Utopic handled editing and post, but the company’s contribution began during pre-production.

"Loocal" focuses on the communities that thrive around individual stores.
“Loocal” focuses on the communities that thrive around individual stores.

“We saw the boards and saw it was focused so heavily on portraits,” explains Executive Producer Heather Mitchell. “I thought Sandro would be a great person to shoot with.”

The emphasis on regional tradition reminded her and Editor Kat Pryor of Southern Comfort’s The Spirit of New Orleans, a spot with a huge cast and a Big Easy vibe that Sandro filmed and Utopic edited earlier this year.

“As they were shooting the vignettes, Sandro would pull people aside and get their portraits,” says Pryor. “Editorially, it really was just finding the special moments within each vignette and scenario.”

In keeping with the theme, the team also made sure to include Chicagocentric elements such as a goat that, evidently, no longer wields a curse, and a pair of curbside parking spots reserved with lawn furniture.

Throughout the spot, Sandro’s knack for capturing genuine emotion is bathed in a rich color palette. The portraits are intense yet cozy; the group shots, entirely natural.

Most of the cast members are true Chicagoans. Whether a single shopper in the produce aisle or a couple friends on a front stoop, the combination of actors and non-actors who light up the screen reflects the creators’ dedication to authenticity.

Sandro with goat
Sandro with goat

“We wanted people from this city,” says Sandro. “The skateboarder is one of Chicago’s top skateboarders. The band is a real band. The casting house Planet Earth helped find a lot of them. Makes a little bit harder to direct, but you get something that is more authentic.”

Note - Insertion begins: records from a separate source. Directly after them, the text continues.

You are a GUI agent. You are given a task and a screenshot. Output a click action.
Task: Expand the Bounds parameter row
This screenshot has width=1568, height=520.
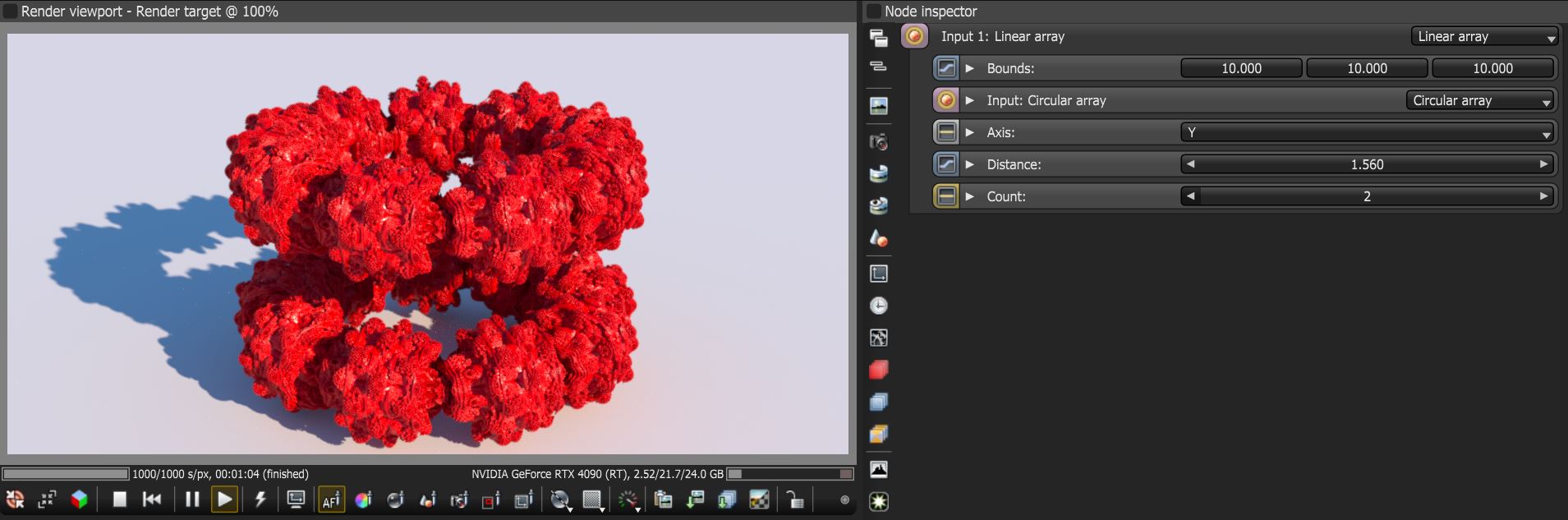[x=970, y=68]
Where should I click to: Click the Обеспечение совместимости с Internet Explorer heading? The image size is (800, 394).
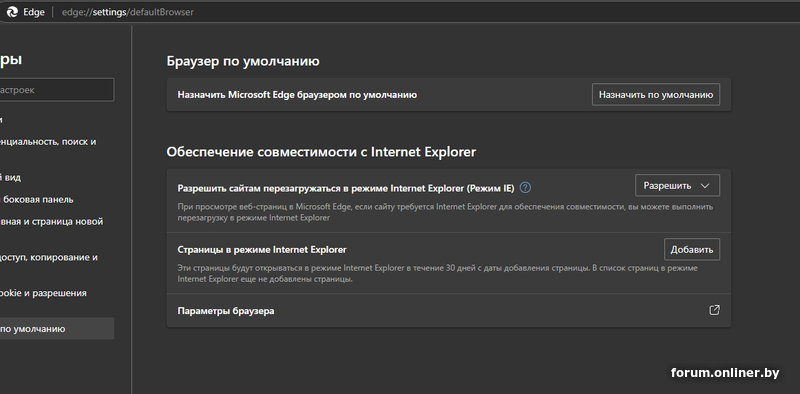[x=321, y=152]
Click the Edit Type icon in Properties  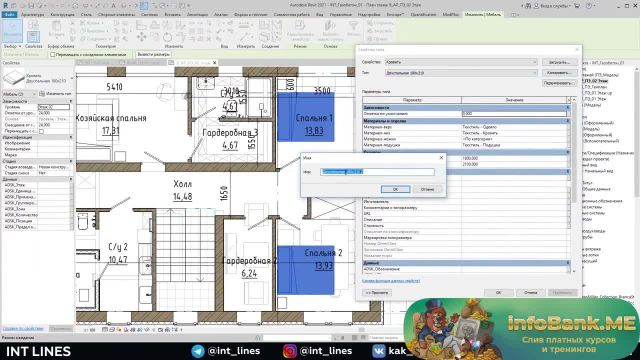point(42,94)
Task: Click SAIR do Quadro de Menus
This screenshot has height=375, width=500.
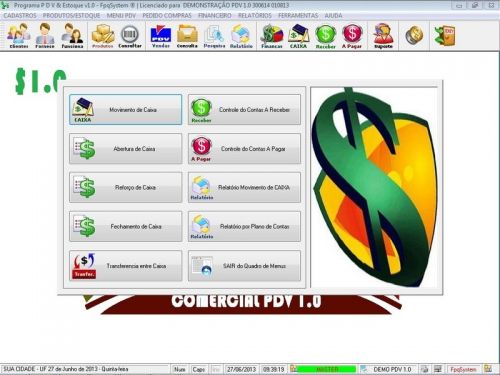Action: coord(244,266)
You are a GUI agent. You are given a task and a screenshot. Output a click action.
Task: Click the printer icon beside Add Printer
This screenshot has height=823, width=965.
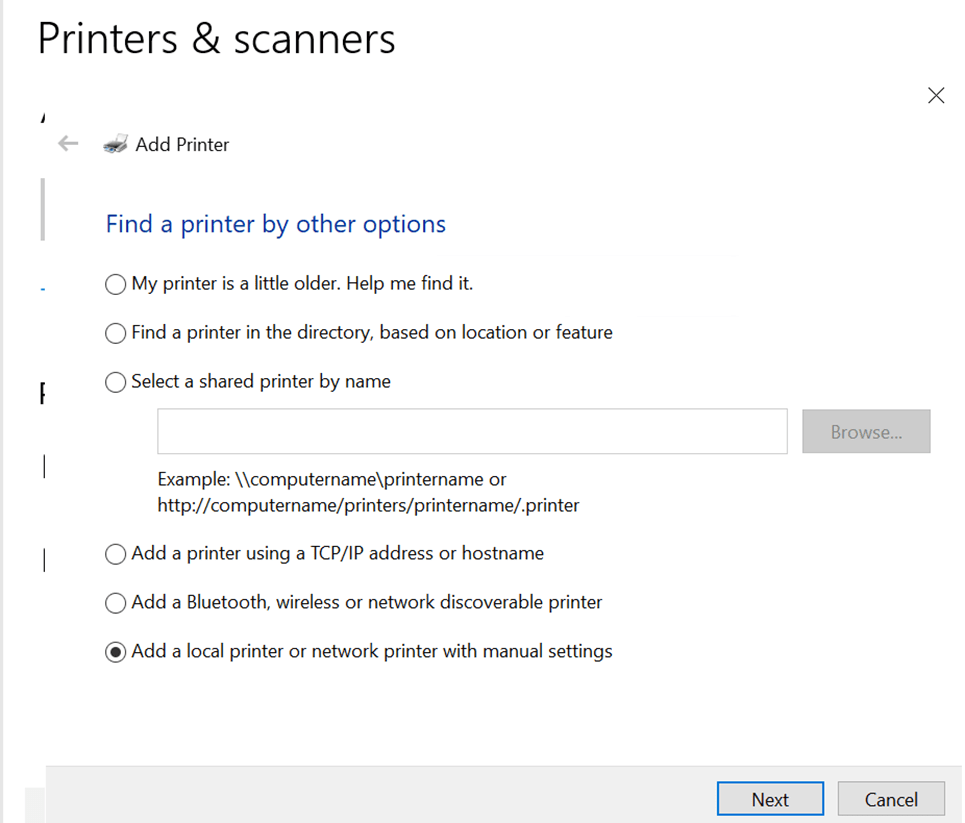coord(116,144)
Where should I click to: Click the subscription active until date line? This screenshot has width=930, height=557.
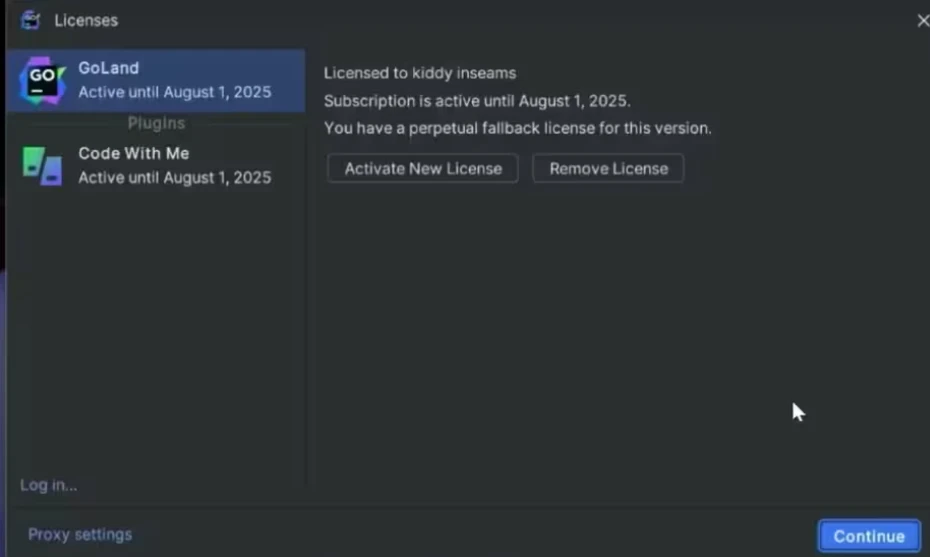tap(477, 101)
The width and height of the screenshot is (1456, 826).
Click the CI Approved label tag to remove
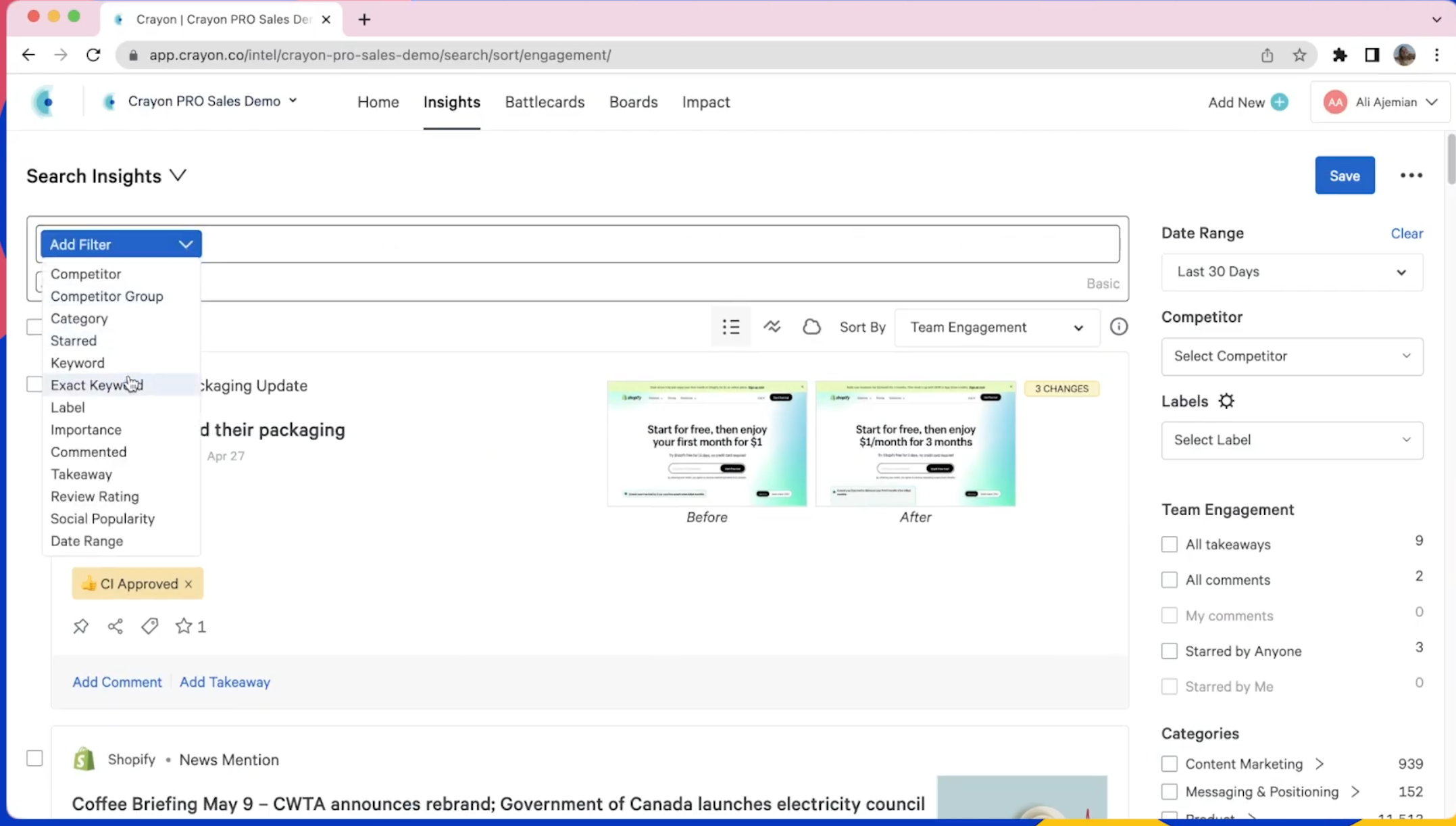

He also “helped Jewel tap into the 30-something demographic” by working with “a few of these cool-looking people.”

“We shot quite a few hipsters,” he continues. “Bicycle messengers, they eat too. They go to Jewel.”

Decades ago, the local Jewel Osco in Elgin, IL, would have included Sandro himself among the future hipsters perusing the aisles. Not only was it the store where his single mother sent him “to get whatever was needed to make dinner,” but it also became the location where the “defining moment” of his life took place.

“They just happened to have a magazine rack that was a magnet to me,” he recalls. “One day I picked up American Photography and saw photos by Irving Penn. I decided this is what I want to do with my whole life, to have moments with people and record and share them with the whole world.”

Sandro recounted this experience in his treatment, which included a self-portrait taken in front of that very same store. He shot it after buying food to cook for his 88 year-old Aunt Zia, an “inseparable” companion of his mother.